PROFESI GURU: SEBUAH PANGGILAN HIDUP
Profesi guru adalah profesi yang sungguh mulia. Mengapa? Karena tugas seorang guru bersentuhan langsung dengan proyek kemanusiaan. Karena berkaitan dengan tugas kemanusiaan, seorang guru harus sungguh menyadari profesinya sebagai sebuah panggilan hidup. Menurut Sinamo, “panggilan tidak hanya diterjemahkan sebagai calling, tetapi juga vocation yaitu bidang pekerjaan khusus yang kita tekuni sebagai bentuk panggilan Tuhan buat kita (2010 : 68 ). Hal ini menunjukkan bahwa panggilan Allah terhadap manusia berlangsung terus melalui berbagai peristiwa yang dihadapi manusia. Sejak awal manusia diciptakan segambar dan serupa dengan Allah. Sebab itu manusia memiliki kesempurnan yang paling tinggi dibandingkan dengan ciptaan lain. Itu menunjukkan bahwa manusia adalah harta kesayangan Allah, makhluk paling sempurna, yang dipanggil dan dikutsertakan dalam karya Allah, yakni mengembangkan dan menyempurnakan kehidupan (Bdk. Kej 1:26-28). Panggilan itu terjadi melalui berbagai dinamilka hidup manusia baik dari segi pilihan status hidup maupun pilihan bidang karier. Panggilan dari segi status hidup, contohnya, panggilan hidup berkeluarga, panggilan hidup membiara (khusus yang beragama Katolik), dan panggilan hidup sebagai rohaniwan. Sedangkan panggilan dari segi karier, contohnya, menjadi dokter, guru, polisi, dan psikolog. Dalam ulasan ini, yang saya soroti adalah panggilan menjadi guru.

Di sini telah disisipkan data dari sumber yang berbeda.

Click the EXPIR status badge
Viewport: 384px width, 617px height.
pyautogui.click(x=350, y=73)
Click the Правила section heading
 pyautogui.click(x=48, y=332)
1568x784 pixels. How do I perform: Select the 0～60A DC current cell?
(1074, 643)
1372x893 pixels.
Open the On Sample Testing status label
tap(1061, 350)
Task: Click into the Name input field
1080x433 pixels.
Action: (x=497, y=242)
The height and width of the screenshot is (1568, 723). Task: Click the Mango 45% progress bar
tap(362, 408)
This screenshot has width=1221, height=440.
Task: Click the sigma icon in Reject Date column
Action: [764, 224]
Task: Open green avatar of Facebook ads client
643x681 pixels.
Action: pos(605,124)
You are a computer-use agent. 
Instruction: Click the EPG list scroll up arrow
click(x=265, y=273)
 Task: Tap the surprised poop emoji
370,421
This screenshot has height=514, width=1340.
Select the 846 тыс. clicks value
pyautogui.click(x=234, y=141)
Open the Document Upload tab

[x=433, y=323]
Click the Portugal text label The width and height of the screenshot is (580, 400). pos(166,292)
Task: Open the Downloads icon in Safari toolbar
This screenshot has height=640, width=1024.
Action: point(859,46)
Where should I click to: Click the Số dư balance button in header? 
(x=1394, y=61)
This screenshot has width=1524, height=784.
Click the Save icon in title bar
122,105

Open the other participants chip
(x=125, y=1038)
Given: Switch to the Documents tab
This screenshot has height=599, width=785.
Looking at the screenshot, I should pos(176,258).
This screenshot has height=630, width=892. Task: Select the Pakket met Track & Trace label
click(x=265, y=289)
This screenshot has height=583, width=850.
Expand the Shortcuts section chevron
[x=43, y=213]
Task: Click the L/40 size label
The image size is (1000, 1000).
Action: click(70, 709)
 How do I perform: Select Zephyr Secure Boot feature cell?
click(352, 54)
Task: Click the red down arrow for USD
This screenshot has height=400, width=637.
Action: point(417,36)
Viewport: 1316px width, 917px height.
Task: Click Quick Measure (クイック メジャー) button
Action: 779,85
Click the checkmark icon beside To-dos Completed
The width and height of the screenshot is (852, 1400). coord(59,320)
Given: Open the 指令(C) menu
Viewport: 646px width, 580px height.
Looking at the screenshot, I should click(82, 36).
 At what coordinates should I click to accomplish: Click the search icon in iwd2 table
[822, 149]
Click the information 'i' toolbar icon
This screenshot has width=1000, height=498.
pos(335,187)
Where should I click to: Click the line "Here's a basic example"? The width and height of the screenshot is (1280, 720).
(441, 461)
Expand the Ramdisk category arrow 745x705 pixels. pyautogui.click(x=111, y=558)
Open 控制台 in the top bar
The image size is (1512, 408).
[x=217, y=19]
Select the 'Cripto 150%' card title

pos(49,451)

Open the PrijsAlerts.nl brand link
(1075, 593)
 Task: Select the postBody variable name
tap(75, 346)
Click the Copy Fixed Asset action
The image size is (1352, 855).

Setiap orang yang dipanggil untuk menjadi guru harus menyadari bahwa tugas guru adalah sebuah panggilan dari Tuhan sendiri. Dalam panggilan ini, Tuhan mengajak umat-Nya untuk melayani sesama. Pelayanan terhadap sesama sebenarnya juga adalah pelayanan terhadap Tuhan (Bdk. Mat 25:40). Tuhan memberikan satu kerinduan kepada setiap orang untuk melayani Dia. Menghayati panggilan guru pada hakekatnya berarti menyerahkan hati dan seluruh dirinya dengan penuh cinta kepada para murid yang dikasihinya.
Sebagai sebuah panggilan hidup, seorang guru dituntut untuk mengabdikan diri dengan totalitas yang tinggi. Hatinya harus mencintai profesi ini. Segenap jiwa dan raganya harus benar-benar tercurah untuk anak didiknya. Dia tidak hanya menjalankan tugasnya hanya karena tuntutan profesi semata. Jika hanya karena tuntutan profesi, hemat saya, asalkan dia menempuh pendidikan sesuai dengan disiplin ilmunya dan memenuhi persyaratan administratif, legalitas formal sebagai seorang guru sudah resmi disandang. Dengan menyandang status guru, tentu, secara otomatis dia terikat dengan standar profesionalitas sebuah profesi guru.
Namun, tidak demikian halnya dengan tugas guru sebagai sebuah panggilan hidup. Pater Servulus Isaak, SVD, dalam buku yang berjudul ”Menjadi Abdi Menghalau Gelap Budi, Menyingsing Fajar Pengetahuan”, menegaskan bahwa “bagi seorang Katolik, tugas sebagai guru dan pendidik bukanlah cuma suatu profesi, melainkan lebih dari itu suatu panggilan hidup sebagai rasul yang harus dijalankan dengan penuh tanggung jawab dan komitmen” (Bdk. Deki, 2008:183). Pernyataan ini mau menegaskan bahwa tugas seorang guru sebenarnya adalah suatu tugas panggilan yang luhur dan mulia. Disebut luhur dan mulia karena tugas itu adalah panggilan dari Tuhan sendiri untuk memanusiakan manusia. Tugas memanusiakan manusia ini tentunya tidak semudah membalikkan telapak tangan. Butuh tanggung jawab dan konsisten dari seorang guru. Sosoknya harus benar-benar menjadi pribadi yang inspiratif, yang mampu mengubah kehidupan peserta didiknya menjadi lebih bermakna dan bermartabat.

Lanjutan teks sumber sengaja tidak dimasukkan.